Document text:
------------------------------------------------------------------------

Re: japanese xml

From: 'Viranga Ratnaike' (viranga@mds.rmit.edu.au)
Date: Mon Sep 03 2001 - 20:52:26 EDT


On Fri, Aug 31, 2001 at 06:16:23PM +0200, Marco Cimarosti wrote:
> I should not try to interpret XML specs. 'Anyway, my understanding is that
> the XML legislators are simply saying that they adopt Unicode definition of
> "character", and the Unicode *set* (repertoire) of characters. They are not
> that they mandate one of Unicode forms as the only encoding for a XML source
> file.

Hi Marco,

        this is just a followup to the thread; I thought people might be
        interested.
        

    This email refers to a description in

        http://www.w3.org/TR/japanese-xml/#AEN35655520

    The status section of the document states the disclaimer

        "This document is a NOTE made available by W3C for discussion only.
         Publication of this Note by W3C indicates no endorsement by W3C,
         the W3C Team, or any W3C Members."

------------------------------------------------------------------------

Material provided:

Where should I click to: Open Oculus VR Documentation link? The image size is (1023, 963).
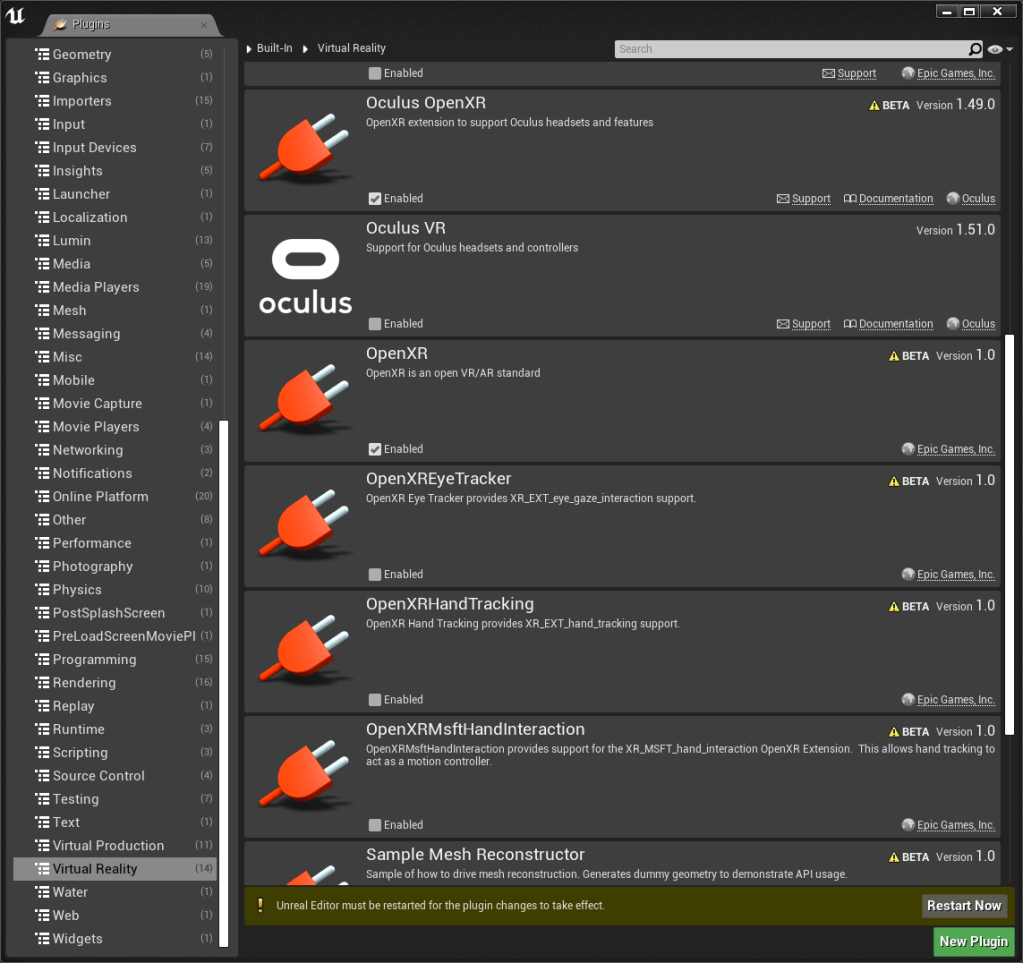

------------------------------------------------------------------------

What is asked:
1 - On what date was the Japanese XML post sent?
2 - Please quote the stretch of the Japanese XML post from "This email refers" through "for discussion only.".
3 - Extend the Japanese XML post onward from its final line.
The data can be set aside for what follows.

Answers to the exercise:
1 - Monday, September 3, 2001, at 20:52:26 EDT.

2 -
This email refers to a description in

        http://www.w3.org/TR/japanese-xml/#AEN35655520

    The status section of the document states the disclaimer

        "This document is a NOTE made available by W3C for discussion only.

3 -
    The Japanese Standards Association wants public discussion and hopes to
    create a JIS sometime in the future. The current relevant JIS is
    [JIS TR X 0015] Japanese Industrial Standards Committee. XML Japanese
        Profile, JIS TR 0015:1999, Japanese Standards Association, May 1999.

    This TR (technical report) uses the following acronyms:

                CCS - Coded Character Set
                CES - Character Encoding Schemes
                The 'B' just means "Appendix B"

    So onto the relevant passage in the TR:

       "B Needs for Japanese XML profile (Non-Normative)

        [XML] adopts [ISO/IEC10646] or [Unicode 3.0] as the CCS, which
        contains all Japanese characters. UTF-8 and UTF-16 are the
        recommended CESs, and implementations are required to support
        them. Other existing CESs are optionally allowed, as long as they
        represent characters in [Unicode 3.0] only.

        [XML], however, provides little information on existing CESs already
        in use for the interchange of Japanese characters. Such CESs are
        allowed as mere options among many others. Furthermore, [XML] says
        nothing about the appropriate CESs for each protocol (e.g. SMTP or
        HTTP) and those for information exchange files.

        The mapping between such existing CESs and [ISO/IEC10646]/[Unicode
        3.0] is not specified either. Some mutually different conversions are
        in use, and thus different XML processors may emit different outputs.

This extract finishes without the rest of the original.